→ **INPUT**
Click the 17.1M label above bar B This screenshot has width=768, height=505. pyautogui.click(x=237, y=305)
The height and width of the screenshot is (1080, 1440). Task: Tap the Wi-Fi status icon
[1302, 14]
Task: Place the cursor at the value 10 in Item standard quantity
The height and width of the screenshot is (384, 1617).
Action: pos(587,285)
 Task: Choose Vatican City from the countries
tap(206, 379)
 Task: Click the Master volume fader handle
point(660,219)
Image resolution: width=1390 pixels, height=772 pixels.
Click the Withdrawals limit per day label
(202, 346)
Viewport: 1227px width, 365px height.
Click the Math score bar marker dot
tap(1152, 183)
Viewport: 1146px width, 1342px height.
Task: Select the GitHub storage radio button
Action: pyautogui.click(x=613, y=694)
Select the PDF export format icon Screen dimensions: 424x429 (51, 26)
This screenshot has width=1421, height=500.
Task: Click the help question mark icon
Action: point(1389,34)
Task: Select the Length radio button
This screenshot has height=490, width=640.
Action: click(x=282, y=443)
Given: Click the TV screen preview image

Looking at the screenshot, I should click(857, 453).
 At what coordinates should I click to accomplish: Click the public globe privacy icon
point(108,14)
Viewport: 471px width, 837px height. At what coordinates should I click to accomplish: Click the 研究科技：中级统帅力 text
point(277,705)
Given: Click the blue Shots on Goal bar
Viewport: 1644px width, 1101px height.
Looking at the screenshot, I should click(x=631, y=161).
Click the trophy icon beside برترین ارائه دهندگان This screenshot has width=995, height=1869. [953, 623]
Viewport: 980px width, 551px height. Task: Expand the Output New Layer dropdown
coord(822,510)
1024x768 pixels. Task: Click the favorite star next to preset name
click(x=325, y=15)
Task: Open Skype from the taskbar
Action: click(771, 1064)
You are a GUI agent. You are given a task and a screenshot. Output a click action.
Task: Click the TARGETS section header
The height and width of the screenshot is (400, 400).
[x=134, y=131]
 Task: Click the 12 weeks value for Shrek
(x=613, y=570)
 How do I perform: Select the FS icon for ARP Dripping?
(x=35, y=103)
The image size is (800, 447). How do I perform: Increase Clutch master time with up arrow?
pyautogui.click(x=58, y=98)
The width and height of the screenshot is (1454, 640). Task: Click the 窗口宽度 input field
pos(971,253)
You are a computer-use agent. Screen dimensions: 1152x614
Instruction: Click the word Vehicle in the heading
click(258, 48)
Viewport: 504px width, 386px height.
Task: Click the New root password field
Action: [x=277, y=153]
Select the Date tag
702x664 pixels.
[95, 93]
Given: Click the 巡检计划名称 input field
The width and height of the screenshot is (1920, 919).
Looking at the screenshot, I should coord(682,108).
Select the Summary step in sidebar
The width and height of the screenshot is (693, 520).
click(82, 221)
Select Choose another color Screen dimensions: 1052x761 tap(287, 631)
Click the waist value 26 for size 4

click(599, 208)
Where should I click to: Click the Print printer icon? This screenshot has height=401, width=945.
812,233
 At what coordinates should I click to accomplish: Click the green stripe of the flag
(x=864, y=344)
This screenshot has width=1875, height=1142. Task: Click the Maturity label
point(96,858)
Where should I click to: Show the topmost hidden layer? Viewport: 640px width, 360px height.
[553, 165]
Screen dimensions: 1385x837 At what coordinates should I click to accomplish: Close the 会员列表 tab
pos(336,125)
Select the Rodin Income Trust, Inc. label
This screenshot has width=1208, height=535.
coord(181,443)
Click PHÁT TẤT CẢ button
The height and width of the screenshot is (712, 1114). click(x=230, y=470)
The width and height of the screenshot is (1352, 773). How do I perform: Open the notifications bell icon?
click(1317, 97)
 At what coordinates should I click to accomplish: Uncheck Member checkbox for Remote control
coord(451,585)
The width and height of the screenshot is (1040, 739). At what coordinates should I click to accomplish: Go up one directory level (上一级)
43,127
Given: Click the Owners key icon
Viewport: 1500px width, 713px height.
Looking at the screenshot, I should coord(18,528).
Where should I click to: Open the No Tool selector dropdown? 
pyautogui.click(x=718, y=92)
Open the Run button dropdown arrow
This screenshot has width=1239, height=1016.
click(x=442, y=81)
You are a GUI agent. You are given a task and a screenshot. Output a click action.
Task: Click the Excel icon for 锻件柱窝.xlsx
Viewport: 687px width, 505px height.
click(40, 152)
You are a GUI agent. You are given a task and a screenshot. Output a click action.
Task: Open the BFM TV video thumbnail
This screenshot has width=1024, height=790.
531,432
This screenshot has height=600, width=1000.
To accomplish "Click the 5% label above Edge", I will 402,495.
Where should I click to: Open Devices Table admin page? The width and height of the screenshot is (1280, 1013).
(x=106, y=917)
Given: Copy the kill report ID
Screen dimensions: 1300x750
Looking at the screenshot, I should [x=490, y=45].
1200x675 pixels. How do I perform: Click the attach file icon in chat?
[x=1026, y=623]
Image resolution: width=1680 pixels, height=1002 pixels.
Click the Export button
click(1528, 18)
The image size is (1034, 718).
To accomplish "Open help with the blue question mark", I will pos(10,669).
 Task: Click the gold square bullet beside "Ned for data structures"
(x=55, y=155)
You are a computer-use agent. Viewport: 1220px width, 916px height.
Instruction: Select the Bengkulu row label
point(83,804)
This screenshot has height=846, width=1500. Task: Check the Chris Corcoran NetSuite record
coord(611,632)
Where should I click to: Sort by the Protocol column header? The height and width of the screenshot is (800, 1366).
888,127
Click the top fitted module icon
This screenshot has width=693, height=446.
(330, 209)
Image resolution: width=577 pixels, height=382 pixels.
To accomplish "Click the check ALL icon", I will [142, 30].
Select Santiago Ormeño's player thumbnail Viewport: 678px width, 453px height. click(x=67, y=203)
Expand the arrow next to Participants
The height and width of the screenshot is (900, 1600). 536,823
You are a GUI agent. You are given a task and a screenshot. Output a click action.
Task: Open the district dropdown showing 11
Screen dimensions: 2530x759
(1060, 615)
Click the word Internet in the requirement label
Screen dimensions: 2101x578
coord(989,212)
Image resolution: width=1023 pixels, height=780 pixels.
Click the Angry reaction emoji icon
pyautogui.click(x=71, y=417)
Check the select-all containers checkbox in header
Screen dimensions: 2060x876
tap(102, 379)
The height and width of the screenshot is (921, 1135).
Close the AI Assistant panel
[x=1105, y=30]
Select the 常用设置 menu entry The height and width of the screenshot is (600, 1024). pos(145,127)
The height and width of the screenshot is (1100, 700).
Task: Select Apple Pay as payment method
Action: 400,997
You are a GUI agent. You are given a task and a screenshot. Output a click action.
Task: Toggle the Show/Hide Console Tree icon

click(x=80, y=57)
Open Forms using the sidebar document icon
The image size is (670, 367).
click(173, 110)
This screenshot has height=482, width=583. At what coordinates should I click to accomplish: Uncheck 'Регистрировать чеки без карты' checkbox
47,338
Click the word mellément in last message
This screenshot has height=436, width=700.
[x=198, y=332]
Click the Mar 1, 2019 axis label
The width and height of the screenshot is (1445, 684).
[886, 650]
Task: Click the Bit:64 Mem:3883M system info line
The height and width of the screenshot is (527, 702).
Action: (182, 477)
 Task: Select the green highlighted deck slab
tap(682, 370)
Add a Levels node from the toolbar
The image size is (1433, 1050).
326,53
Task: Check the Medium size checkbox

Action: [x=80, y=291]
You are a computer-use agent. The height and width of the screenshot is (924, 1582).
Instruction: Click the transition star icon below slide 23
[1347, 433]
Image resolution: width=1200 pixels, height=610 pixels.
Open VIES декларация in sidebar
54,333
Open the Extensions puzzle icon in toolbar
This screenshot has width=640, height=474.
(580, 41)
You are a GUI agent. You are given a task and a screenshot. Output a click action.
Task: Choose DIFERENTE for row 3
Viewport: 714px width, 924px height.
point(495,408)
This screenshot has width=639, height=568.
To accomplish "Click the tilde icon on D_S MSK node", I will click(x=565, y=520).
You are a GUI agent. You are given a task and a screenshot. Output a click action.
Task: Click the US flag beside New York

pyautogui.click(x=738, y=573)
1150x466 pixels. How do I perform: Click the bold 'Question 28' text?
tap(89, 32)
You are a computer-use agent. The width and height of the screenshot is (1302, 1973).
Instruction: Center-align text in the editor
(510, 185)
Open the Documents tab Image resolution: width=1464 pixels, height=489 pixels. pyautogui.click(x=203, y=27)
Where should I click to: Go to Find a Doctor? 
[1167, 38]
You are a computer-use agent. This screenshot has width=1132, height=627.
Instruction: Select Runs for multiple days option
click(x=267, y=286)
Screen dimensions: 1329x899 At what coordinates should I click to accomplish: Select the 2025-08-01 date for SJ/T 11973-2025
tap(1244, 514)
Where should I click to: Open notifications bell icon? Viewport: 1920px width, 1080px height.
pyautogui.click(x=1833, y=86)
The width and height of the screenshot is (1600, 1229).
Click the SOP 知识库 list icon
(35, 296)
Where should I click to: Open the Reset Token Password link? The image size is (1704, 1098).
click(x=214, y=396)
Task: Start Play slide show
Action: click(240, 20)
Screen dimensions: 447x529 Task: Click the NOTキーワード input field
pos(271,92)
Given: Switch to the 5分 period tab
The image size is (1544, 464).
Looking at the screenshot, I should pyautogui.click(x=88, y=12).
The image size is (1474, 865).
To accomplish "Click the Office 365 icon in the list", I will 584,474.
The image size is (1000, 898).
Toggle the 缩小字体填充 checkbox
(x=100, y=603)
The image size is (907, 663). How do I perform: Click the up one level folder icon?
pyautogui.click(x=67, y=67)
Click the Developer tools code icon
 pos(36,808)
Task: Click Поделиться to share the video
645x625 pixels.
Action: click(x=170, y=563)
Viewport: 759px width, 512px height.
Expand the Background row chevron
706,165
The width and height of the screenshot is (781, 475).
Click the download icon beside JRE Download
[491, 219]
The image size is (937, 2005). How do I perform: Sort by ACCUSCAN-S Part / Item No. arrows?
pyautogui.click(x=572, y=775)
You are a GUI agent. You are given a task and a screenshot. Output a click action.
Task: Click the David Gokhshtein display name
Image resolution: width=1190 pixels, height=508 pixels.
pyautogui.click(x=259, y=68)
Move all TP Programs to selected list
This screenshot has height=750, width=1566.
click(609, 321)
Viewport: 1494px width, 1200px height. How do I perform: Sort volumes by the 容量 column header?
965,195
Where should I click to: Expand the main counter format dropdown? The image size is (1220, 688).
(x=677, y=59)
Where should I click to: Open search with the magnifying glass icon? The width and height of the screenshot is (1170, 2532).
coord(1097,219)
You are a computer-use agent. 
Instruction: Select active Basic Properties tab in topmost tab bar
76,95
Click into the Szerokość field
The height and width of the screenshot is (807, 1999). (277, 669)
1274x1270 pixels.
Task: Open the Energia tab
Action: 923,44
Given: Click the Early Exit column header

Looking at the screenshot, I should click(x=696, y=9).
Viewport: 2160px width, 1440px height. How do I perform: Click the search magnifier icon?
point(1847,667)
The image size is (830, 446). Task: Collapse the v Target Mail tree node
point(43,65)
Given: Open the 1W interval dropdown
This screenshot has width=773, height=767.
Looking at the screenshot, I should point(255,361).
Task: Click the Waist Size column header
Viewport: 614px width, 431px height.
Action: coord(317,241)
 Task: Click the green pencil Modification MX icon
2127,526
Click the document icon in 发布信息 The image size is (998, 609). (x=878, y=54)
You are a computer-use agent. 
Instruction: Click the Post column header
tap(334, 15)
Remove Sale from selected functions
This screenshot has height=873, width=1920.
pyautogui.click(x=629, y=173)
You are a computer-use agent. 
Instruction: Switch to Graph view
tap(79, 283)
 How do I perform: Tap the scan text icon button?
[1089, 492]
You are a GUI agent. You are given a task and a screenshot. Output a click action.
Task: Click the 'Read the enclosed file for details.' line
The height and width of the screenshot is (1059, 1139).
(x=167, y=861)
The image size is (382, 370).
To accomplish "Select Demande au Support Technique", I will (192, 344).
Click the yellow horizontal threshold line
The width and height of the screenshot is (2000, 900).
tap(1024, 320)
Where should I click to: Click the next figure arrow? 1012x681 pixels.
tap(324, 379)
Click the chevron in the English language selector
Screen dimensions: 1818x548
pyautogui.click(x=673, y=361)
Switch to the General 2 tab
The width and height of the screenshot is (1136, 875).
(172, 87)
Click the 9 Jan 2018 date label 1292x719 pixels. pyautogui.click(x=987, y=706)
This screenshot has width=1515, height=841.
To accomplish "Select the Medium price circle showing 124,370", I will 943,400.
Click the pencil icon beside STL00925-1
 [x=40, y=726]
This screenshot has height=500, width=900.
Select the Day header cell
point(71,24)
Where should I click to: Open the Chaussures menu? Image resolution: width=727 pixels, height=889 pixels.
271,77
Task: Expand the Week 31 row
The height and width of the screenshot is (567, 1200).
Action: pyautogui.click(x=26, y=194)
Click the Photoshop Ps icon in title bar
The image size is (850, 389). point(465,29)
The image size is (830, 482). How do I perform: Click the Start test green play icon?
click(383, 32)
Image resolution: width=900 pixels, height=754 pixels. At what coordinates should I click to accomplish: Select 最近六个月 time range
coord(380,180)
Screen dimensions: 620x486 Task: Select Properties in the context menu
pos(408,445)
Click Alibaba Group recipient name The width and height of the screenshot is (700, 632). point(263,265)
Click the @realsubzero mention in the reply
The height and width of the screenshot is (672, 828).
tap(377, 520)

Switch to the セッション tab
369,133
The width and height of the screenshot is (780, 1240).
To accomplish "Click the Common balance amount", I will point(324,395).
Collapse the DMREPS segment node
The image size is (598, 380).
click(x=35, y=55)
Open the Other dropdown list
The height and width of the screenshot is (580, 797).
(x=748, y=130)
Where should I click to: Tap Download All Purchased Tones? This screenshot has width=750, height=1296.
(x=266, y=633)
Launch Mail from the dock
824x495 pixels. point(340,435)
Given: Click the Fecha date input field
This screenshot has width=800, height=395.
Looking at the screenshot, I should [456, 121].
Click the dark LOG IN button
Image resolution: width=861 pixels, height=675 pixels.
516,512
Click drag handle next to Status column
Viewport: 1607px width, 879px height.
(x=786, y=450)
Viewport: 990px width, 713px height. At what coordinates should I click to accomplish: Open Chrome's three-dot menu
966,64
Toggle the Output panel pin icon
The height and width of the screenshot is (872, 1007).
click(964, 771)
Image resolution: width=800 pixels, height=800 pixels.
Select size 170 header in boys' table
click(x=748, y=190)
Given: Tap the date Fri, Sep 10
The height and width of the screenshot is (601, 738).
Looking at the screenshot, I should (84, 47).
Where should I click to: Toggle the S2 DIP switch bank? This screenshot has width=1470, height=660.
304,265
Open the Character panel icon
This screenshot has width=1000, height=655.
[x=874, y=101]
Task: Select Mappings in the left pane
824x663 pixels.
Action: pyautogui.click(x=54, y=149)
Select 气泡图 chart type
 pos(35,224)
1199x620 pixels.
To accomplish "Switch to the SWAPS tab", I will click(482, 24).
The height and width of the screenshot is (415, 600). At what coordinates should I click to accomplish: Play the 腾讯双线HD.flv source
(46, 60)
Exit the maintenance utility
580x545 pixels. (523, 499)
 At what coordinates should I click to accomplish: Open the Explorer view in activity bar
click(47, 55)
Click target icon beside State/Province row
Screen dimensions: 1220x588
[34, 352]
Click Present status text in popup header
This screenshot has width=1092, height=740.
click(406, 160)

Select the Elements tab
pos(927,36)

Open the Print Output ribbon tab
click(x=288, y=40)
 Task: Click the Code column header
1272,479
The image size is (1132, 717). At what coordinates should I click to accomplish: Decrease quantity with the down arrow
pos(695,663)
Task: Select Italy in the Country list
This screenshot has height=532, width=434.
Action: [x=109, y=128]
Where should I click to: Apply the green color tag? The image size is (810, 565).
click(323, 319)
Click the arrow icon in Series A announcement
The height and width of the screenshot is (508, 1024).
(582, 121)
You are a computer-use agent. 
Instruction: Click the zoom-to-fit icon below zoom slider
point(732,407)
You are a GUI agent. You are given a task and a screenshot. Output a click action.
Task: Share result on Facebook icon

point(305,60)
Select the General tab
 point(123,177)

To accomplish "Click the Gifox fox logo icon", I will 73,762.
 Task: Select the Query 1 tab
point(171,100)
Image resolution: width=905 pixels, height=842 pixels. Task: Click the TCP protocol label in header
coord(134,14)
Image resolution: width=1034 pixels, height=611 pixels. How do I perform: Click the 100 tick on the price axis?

→ **WHAT IS REQUIRED**
In the data above, retype exactly and only the lines between the one holding "Task: Click the green" and the one holding "This screenshot has height=500, width=900.", inclusive.

→ **TASK SOLUTION**
 Task: Click the green pencil Modification MX icon
2127,526
Click the document icon in 发布信息 The image size is (998, 609). (x=878, y=54)
You are a computer-use agent. 
Instruction: Click the Post column header
tap(334, 15)
Remove Sale from selected functions
This screenshot has height=873, width=1920.
pyautogui.click(x=629, y=173)
You are a computer-use agent. 
Instruction: Switch to Graph view
tap(79, 283)
 How do I perform: Tap the scan text icon button?
[1089, 492]
You are a GUI agent. You are given a task and a screenshot. Output a click action.
Task: Click the 'Read the enclosed file for details.' line
The height and width of the screenshot is (1059, 1139).
(x=167, y=861)
The image size is (382, 370).
To accomplish "Select Demande au Support Technique", I will (192, 344).
Click the yellow horizontal threshold line
The width and height of the screenshot is (2000, 900).
tap(1024, 320)
Where should I click to: Click the next figure arrow? 1012x681 pixels.
tap(324, 379)
Click the chevron in the English language selector
Screen dimensions: 1818x548
pyautogui.click(x=673, y=361)
Switch to the General 2 tab
The width and height of the screenshot is (1136, 875).
(172, 87)
Click the 9 Jan 2018 date label 1292x719 pixels. pyautogui.click(x=987, y=706)
This screenshot has width=1515, height=841.
To accomplish "Select the Medium price circle showing 124,370", I will 943,400.
Click the pencil icon beside STL00925-1
 [x=40, y=726]
This screenshot has height=500, width=900.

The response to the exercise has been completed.